PROBLEM DETAILS: Please find the lines in the following records that hold "logo", and copy them.

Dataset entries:
▼

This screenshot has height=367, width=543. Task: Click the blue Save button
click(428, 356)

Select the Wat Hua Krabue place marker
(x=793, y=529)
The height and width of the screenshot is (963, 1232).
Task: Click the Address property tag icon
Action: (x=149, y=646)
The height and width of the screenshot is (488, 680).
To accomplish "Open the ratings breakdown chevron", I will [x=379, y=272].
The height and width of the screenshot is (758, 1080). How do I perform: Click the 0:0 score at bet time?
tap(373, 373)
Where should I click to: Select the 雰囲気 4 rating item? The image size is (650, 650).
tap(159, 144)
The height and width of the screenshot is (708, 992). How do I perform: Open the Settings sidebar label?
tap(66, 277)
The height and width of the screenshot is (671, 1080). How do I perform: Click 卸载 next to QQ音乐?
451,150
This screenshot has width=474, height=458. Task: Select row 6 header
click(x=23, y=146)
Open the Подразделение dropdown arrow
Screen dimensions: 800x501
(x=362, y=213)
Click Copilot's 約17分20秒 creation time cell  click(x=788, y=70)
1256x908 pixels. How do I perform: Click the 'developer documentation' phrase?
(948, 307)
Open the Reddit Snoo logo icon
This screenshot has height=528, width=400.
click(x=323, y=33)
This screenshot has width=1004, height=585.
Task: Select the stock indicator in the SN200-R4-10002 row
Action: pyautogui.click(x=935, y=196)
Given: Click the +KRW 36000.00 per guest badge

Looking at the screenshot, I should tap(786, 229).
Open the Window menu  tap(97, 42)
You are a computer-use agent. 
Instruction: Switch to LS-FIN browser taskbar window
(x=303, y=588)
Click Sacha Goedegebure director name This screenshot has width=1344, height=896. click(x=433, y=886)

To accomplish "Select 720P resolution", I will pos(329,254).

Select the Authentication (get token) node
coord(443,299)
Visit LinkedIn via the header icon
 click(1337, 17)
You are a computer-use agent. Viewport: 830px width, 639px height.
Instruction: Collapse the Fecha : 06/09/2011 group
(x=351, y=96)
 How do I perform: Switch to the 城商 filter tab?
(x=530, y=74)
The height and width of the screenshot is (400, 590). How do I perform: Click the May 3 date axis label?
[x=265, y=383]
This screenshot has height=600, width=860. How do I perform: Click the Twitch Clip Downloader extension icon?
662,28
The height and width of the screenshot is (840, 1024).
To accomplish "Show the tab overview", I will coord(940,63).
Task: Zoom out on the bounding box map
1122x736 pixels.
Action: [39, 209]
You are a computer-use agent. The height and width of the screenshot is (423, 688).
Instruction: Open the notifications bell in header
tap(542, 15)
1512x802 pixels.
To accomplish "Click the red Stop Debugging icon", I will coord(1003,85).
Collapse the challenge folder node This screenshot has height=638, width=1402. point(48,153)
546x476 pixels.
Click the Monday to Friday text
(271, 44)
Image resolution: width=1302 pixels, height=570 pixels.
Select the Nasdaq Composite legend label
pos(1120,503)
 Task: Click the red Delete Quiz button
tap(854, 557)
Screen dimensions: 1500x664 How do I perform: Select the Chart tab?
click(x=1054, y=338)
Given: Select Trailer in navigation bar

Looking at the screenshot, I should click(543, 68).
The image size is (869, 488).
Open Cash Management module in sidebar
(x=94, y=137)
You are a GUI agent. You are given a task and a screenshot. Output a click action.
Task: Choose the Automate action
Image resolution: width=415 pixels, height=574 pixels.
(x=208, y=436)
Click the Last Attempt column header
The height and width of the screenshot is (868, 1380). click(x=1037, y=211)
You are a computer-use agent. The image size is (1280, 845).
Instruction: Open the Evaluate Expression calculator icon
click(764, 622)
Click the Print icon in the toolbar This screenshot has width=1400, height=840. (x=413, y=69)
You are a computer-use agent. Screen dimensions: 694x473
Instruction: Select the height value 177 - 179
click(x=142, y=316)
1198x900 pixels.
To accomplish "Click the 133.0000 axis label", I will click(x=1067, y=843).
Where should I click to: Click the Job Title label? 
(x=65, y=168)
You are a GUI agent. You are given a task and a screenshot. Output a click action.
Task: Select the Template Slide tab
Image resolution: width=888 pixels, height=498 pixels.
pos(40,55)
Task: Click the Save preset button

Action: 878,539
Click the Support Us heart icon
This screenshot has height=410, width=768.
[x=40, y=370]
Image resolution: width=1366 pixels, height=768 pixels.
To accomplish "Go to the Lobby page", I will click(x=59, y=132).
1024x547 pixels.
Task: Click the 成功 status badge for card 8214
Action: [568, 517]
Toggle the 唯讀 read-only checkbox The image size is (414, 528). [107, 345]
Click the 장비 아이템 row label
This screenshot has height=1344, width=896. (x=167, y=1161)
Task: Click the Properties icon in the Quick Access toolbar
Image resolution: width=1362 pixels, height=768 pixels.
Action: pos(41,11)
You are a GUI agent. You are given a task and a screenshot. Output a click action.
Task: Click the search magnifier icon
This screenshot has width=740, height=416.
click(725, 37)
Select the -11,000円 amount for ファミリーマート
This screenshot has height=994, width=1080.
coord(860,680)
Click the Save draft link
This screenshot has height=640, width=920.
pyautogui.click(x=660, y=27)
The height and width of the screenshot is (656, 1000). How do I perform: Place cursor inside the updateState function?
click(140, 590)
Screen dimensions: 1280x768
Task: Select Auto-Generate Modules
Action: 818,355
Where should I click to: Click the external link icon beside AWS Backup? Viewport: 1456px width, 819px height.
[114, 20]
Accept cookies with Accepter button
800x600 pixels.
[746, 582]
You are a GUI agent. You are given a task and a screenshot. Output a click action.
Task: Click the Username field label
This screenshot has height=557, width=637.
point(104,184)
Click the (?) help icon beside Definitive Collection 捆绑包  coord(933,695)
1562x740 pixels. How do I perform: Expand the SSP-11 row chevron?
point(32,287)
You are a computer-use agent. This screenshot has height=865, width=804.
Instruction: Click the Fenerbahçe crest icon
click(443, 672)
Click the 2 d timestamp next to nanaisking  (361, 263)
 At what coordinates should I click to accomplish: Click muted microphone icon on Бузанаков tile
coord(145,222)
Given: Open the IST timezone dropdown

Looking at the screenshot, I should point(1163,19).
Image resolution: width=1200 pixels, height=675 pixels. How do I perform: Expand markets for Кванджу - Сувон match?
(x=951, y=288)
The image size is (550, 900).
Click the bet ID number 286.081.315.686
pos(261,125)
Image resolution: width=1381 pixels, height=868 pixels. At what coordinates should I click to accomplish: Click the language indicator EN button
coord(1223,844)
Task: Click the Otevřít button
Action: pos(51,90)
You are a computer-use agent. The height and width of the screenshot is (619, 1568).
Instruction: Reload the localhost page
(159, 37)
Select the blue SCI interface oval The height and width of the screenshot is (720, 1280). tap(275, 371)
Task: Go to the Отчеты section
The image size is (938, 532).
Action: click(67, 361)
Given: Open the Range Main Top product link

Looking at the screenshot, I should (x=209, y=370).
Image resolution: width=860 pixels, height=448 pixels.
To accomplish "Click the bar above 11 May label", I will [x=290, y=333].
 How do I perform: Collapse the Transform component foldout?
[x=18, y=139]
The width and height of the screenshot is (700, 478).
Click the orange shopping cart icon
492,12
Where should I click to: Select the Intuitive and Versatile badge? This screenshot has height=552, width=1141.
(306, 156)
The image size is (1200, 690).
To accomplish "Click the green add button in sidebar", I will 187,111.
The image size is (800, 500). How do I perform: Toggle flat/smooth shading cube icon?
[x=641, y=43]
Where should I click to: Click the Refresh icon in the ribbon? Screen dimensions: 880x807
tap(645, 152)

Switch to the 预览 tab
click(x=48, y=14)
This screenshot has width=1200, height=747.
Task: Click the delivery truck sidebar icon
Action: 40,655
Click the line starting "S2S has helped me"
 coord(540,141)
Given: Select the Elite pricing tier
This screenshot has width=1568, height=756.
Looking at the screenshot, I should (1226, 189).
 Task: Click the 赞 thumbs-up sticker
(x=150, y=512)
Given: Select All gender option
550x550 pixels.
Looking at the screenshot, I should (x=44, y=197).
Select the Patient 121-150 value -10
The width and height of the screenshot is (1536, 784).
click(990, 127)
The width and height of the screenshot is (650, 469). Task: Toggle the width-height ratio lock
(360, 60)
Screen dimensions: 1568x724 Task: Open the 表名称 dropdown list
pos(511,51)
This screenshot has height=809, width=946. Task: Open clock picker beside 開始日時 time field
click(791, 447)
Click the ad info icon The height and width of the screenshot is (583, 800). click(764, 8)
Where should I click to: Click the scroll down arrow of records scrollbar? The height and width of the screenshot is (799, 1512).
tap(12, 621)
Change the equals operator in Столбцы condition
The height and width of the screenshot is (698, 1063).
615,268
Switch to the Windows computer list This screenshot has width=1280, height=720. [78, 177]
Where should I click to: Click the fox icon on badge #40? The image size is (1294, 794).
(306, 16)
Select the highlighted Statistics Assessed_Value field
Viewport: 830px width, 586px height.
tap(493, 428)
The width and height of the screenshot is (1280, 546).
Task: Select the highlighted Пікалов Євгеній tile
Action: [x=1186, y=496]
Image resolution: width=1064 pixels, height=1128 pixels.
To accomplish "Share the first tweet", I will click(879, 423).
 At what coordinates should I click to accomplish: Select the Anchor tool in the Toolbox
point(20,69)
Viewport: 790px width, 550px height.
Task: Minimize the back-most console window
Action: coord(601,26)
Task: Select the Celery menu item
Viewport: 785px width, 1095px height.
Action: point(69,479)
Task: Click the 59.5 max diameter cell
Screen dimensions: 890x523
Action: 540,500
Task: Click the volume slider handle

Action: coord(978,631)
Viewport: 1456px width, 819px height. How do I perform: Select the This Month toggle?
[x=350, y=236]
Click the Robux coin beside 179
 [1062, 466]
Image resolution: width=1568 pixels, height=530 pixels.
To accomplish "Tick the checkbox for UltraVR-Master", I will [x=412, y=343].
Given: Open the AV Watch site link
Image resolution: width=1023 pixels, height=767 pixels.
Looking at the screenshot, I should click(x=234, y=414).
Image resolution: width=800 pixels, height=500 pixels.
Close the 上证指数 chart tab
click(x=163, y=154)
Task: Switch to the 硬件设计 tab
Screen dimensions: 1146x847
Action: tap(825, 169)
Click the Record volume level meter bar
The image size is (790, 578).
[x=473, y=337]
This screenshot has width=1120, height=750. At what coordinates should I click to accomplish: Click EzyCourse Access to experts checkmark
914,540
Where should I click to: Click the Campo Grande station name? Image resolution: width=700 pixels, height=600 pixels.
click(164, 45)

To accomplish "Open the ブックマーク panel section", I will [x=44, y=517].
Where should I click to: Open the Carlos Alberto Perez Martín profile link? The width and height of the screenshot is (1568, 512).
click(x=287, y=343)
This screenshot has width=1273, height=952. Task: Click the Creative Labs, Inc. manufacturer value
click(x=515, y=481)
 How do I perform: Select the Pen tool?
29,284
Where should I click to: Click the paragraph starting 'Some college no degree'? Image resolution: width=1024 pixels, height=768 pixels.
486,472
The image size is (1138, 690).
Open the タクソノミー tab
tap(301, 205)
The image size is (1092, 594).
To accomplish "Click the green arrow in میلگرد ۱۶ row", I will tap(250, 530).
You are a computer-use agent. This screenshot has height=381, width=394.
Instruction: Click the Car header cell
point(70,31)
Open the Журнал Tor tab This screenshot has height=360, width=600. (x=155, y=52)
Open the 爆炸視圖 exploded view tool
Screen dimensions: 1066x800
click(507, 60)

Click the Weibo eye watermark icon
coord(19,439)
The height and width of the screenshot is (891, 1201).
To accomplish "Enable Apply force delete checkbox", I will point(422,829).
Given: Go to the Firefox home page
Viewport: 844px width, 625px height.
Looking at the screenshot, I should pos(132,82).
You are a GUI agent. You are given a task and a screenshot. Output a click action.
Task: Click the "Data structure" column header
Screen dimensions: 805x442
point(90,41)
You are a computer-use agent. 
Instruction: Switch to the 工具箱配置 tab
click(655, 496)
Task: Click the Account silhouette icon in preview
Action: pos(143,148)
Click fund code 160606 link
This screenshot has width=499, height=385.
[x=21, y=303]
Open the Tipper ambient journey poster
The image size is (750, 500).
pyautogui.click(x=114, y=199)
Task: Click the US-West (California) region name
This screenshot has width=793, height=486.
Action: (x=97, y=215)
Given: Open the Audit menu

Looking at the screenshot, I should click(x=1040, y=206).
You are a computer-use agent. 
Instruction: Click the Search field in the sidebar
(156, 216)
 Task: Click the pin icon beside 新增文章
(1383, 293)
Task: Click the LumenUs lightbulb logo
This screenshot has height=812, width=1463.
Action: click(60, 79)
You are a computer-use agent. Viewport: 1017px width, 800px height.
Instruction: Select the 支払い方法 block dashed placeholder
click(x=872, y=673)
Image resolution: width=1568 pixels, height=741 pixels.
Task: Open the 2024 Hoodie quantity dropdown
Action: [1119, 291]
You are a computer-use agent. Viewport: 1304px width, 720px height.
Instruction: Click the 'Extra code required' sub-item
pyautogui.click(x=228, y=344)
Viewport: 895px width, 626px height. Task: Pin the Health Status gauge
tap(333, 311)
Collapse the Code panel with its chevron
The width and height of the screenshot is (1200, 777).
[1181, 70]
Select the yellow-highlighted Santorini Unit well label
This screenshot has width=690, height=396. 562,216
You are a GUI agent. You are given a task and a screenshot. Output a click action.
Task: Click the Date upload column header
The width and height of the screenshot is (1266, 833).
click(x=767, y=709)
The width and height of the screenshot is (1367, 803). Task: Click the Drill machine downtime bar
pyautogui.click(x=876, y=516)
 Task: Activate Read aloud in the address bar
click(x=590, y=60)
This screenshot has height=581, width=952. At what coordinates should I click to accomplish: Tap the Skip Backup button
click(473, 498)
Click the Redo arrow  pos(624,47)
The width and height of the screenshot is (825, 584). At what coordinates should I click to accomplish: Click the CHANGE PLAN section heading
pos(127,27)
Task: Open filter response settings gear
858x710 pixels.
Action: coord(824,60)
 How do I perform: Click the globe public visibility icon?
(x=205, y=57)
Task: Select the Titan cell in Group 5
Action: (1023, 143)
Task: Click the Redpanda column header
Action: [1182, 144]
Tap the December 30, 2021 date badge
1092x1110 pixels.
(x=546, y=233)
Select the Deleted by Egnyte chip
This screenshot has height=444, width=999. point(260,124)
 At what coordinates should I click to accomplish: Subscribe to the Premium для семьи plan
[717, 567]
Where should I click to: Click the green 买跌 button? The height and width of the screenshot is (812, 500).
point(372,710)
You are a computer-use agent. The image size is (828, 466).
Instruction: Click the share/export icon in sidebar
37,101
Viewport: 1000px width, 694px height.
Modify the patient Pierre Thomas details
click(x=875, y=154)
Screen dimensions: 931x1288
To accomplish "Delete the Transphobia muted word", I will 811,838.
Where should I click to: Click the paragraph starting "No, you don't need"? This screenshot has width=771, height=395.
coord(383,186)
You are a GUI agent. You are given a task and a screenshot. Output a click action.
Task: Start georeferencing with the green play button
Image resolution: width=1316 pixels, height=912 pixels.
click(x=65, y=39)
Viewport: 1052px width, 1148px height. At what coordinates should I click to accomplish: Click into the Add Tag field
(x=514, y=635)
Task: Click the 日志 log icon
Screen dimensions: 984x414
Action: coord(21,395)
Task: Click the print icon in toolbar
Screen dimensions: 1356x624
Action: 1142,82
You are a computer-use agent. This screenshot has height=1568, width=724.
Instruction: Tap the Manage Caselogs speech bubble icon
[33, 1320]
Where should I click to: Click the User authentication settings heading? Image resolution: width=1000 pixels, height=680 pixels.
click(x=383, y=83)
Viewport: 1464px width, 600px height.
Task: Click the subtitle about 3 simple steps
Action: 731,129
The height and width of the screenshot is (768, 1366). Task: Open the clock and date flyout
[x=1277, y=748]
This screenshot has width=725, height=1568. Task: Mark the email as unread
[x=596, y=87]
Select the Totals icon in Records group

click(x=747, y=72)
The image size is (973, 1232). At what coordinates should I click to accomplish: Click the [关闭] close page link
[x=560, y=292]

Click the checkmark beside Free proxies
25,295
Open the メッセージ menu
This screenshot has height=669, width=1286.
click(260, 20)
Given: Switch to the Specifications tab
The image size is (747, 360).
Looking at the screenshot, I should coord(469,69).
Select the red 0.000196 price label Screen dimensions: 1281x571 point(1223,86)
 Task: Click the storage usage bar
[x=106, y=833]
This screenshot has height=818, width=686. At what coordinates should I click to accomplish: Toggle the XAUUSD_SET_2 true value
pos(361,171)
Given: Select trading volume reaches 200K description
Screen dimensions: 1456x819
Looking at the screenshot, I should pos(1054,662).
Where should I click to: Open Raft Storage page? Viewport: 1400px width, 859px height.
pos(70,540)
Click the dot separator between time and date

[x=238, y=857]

▲

REPLY:
Open the Reddit Snoo logo icon
Task: Click the LumenUs lightbulb logo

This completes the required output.